(473a) Crystallization of Pharmaceuticals Via Microfluidic Crystallization | AIChE

(473a) Crystallization of Pharmaceuticals Via Microfluidic Crystallization


Kayrak-Talay, D. - Presenter, Purdue University
Baird, J. - Presenter, Purdue University
Taylor, L. S. - Presenter, Purdue University

Microfluidic crystallization is a promising method to produce active pharmaceutical ingredient (API) crystals of extremely narrow size distribution and controlled polymorphic form. The microfluidic crystallization system consists of fine Teflon capillary tubes (50 to 300 µm I.D.) and a T-junction and were originally designed and used for chromatographic applications. A continuous oil phase and a supersaturated aqueous phase are introduced to a T-junction where the aqueous phase is segmented into monodisperse drops. Nucleation and growth occur in these very small, uniformly sized drops under highly controllable temperature, flow and anti-solvent addition conditions. By confining crystal growth, controlled nucleation and growth without agglomeration is achieved and effects of growth rate dispersion are overcome. The novelty of the process was shown by production of lactose and lysozyme crystals (Dombrowski et al., 2007 and Dombrowski, 2007).
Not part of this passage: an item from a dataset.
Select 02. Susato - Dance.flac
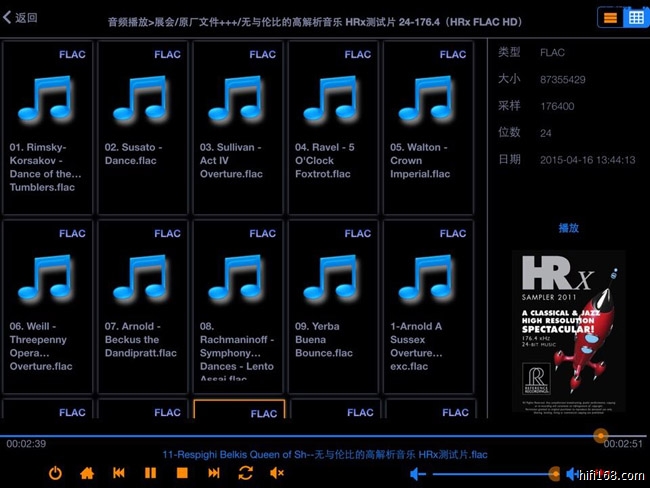Screen dimensions: 650x488 pyautogui.click(x=143, y=128)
The process is now used to produce seed API crystals of a controlled polymorphic form. Flufenamic acid is used as the model API. The key point in microfluidic crystallization is to obtain one crystal per one drop. Using temperature cycles (applying different temperatures for nucleation and growth), the process is optimized to increase overall nucleation rates without producing multiple crystals in a single drop.


Dombrowski, R. D, Litster, J. D, Wagner, N. J and He, Y. (2007). Crystallization of alpha-lactose monohydrate in a drop based microfluidic crystallizer, Chem. Eng. Sci., Vol 63, pp 4802-4810.

Dombrowski, R. D. (2007) Crystallization in a Drop Based Microfluidic Crystallizer, Ph.D Thesis, The University of Queensland.